A. Utilize a stand-alone indicator of drowsiness:
In real life, there is no stand-alone feature that can be used for all drivers. The different style of drowsiness actions for each driver is the reason behind the complexity of DDD systems. For that, building a system that depends on only yawning detection [13,19–21,23] or eye state recognition [15–17,22] cannot be used as an effective real-life DDD system.
B. Crop a small region of Interest (ROI) from a driver's face.
Several studies crop the mouth region from the face driver to analyze the yawning frequency [21], where yawning symptoms are more complex than a wide-open mouth. It affects many areas in the face as raised eyebrows, closed eyes, and stretched face.
C. Without any sequence learning for the drowsiness actions
Some studies [13–18] did not apply sequence learning by depending only on the information of each image frame separately and ignoring the temporal features encoded between adjacent frames. For that, it will be hard to distinguish between yawning and a wide-open mouth for talking and singing.
To contribute to this research area, we aim to build a lightweight model that can effectively recognize spatial and temporal features for drowsy activity without cropping an ROI from the driver's face, utilizing the new 3MDAD dataset [10,11]. Towards this, we investigated the recent trend in deep learning models for spatiotemporal features analysis. As a result, we discovered that learning in-depth spatiotemporal features employing 3D-CNN to analyze local spatial information and short-term temporal features is more powerful and reasonable than using 2D-CNN for action recognition, but 3D-CNN is not suitable to capture long-term dependencies [28–30]. On the other hand, researchers used RNN/LSTM networks to capture long-term temporal information in sequential data of varying lengths [30]. However, the spatial correlation properties can be lost as the input is transported from one state to another in an RNN/LSTM network [28,30]. These shortcomings inspire researchers to combine the benefits of 3D-CNN with LSTM to understand deep, long-term spatiotemporal correlation.
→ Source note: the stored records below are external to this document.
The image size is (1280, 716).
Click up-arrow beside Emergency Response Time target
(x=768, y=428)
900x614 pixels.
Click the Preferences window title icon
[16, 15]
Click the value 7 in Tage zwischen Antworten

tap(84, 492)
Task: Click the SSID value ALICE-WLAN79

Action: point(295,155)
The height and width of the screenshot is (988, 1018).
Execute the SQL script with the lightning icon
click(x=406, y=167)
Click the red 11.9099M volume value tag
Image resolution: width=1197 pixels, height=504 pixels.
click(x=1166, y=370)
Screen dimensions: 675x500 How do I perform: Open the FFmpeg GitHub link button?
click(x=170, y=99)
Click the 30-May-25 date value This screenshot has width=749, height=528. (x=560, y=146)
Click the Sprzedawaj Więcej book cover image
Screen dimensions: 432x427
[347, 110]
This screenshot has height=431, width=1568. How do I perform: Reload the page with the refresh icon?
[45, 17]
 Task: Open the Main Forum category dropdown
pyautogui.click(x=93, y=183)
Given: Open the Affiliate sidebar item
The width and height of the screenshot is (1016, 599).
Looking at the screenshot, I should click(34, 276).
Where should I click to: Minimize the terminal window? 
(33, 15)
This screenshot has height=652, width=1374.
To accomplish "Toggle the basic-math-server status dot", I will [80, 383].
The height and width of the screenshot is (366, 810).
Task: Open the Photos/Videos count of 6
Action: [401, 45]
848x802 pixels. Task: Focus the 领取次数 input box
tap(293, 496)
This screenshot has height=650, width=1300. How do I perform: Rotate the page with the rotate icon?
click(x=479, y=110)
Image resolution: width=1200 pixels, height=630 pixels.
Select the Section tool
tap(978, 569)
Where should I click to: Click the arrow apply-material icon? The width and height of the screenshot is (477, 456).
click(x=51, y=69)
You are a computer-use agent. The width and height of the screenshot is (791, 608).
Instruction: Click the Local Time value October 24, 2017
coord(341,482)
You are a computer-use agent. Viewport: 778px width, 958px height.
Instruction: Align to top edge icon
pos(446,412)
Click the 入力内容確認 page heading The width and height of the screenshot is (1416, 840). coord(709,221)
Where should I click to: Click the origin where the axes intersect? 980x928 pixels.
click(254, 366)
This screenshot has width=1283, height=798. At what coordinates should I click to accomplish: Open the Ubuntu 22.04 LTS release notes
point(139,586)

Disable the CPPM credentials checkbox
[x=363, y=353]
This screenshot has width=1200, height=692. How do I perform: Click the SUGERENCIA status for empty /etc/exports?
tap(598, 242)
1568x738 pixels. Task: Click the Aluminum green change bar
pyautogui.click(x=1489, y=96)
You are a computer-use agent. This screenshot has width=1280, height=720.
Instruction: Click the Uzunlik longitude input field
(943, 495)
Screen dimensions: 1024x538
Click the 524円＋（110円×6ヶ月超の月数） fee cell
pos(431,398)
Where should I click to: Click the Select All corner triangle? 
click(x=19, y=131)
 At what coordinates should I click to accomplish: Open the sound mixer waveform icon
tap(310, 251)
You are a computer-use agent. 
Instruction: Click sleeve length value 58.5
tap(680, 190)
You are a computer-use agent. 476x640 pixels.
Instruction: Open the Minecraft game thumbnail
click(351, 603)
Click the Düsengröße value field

Such as for gesture recognition [30,31], analysis of muscular activity [29], radar echo nowcasting task [32], lip reading [33], action detection [34]. However, 3DCNN has more parameters than 2D-CNN, thereby greatly increasing the running time of the system. Therefore, we will attempt to establish a lightweight 3D-CNN network combined with one layer LSTM and resize the frames to a small size to reduce the computational complexity of our 3DCNN-LSTM.
The proposed 3DCNN-LSTM model for detecting driver drowsiness from 50 RGB sequence frames is depicted in Fig. 3. It is made up of 3D-CNN layers used to extract spatiotemporal features. These output features are then passed to a global average pooling layer (GAP) before being sent to a 32-node LSTM layer. Following that, a fully connected layer (FC) with 32 nodes and Rectified linear activation function (ReLU) is added. To reduce overfitting, a dropout layer is added with a rate of 0.15. An FC layer with one node and a sigmoid activation function is used for the final classification.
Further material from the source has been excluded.